[Element and text location data]
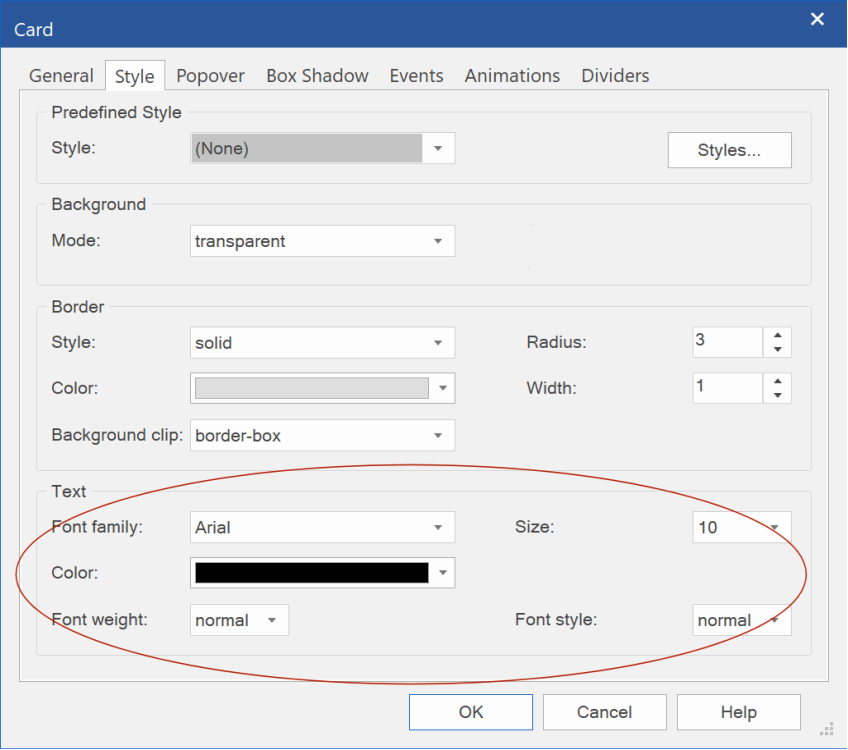Viewport: 848px width, 750px height.
Task: Open the Background Mode dropdown
Action: 438,241
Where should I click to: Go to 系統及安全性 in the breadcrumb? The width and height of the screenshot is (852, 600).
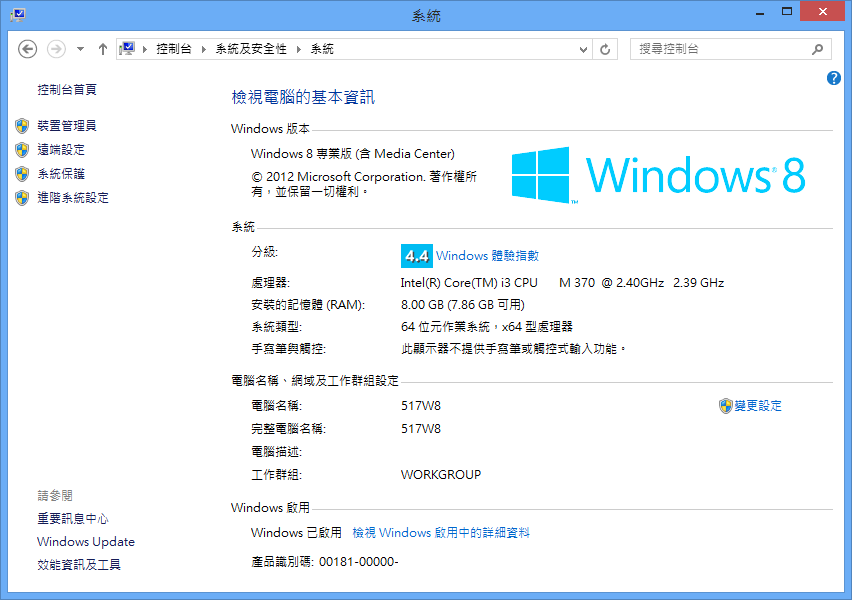coord(251,49)
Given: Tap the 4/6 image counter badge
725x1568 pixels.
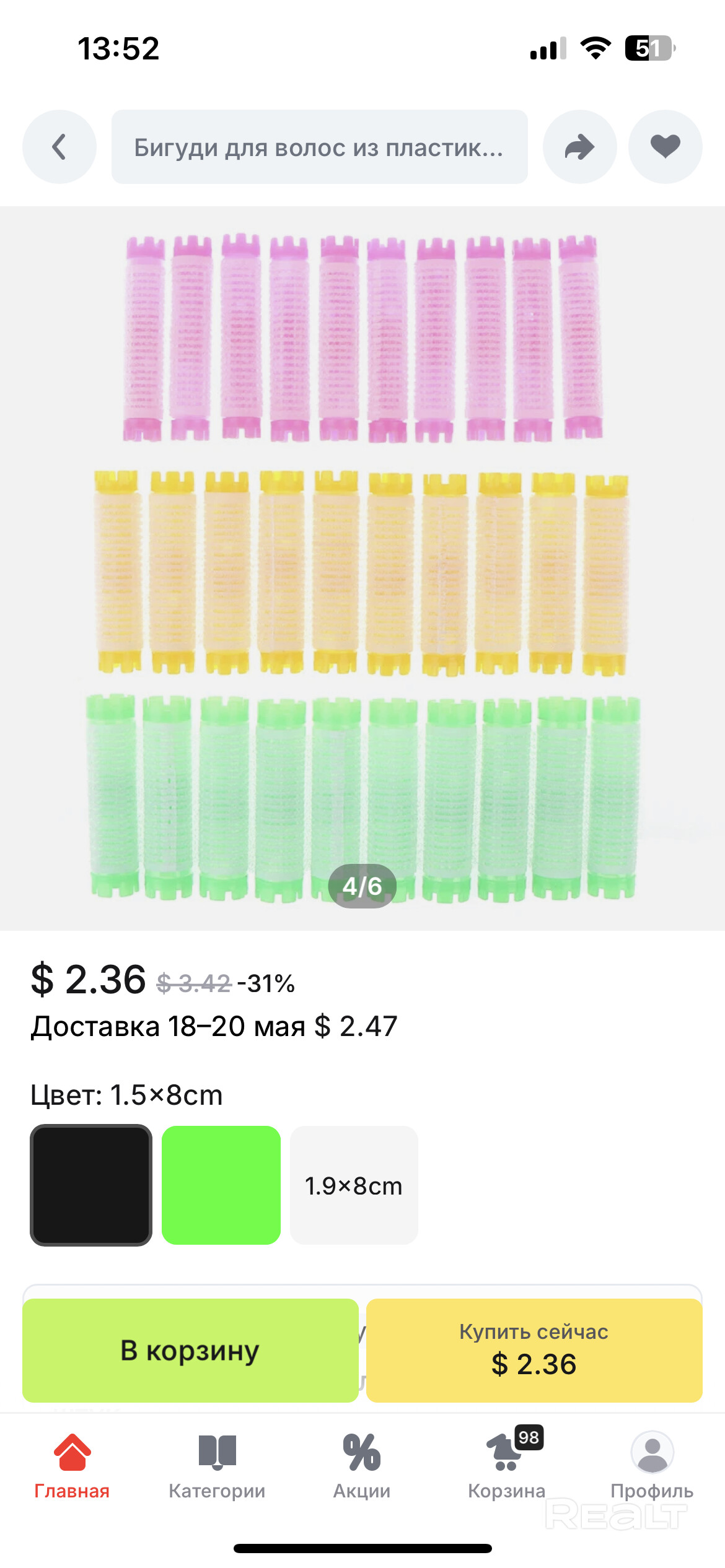Looking at the screenshot, I should (362, 886).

> **WHAT IS BEING ASKED**
Copy out the data above line for line, with every character kept. Omit the pictures from your copy.

> **OUTPUT FOR THIS EXERCISE**
Viewport: 848px width, 750px height.
Task: Open the Background Mode dropdown
Action: 438,241
Where should I click to: Go to 系統及安全性 in the breadcrumb? The width and height of the screenshot is (852, 600).
coord(251,49)
Given: Tap the 4/6 image counter badge
725x1568 pixels.
Looking at the screenshot, I should (362, 886).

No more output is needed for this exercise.